Year of Honorary Fellowship, 2012
Emeritus Professor Geoff Parker FRS is an evolutionary biologist who studies adaptive strategies in reproduction and sexuality, behaviour, and life histories. His early work on the yellow dung fly mating system pioneered the use of evolutionary optimality modelling to demonstrate quantitatively that male sexual strategies are shaped by sexual selection. It led him to develop many theoretical aspects of behavioural ecology, now a major field in evolutionary biology. He is best known for founding the field of post-copulatory sexual selection by introducing the concept of sperm competition in a review of its occurrence and consequences in the insects, and subsequently developing its theoretical base.
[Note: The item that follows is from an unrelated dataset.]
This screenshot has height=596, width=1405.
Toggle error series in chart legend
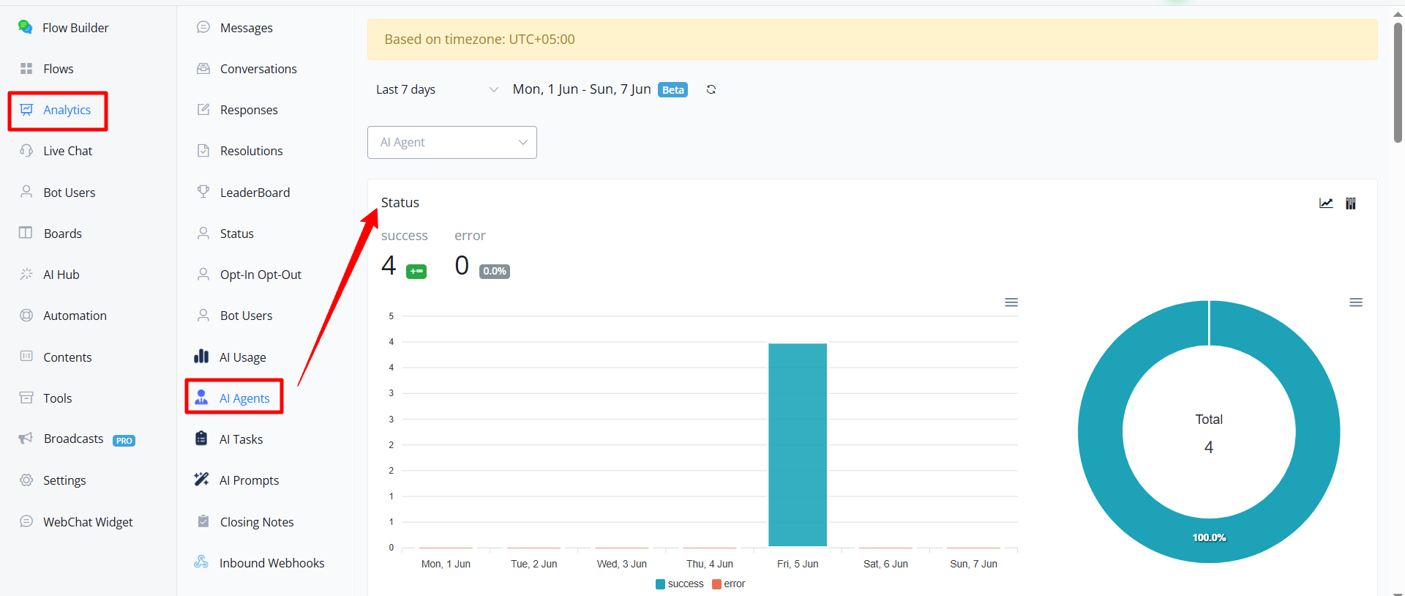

His other important contributions in evolutionary biology include the leading theory for why there are two sexes, the first formal analysis and definition of sexual conflict, and early theoretical bases of animal contest behaviour, distributions and competitive search strategies, all of which he attributes to ideas arising through his early research on the yellow dung fly. He also works on the evolution of anisogamy, complex life cycles of helminths, intra-familial conflict, sibling rivalry, and coercion.
Geoff Parker’s work has featured in many biological texts, and a number of philosophical monographs. He has received several medals and awards, including the Royal Society Darwin Medal, and two honorary doctorates.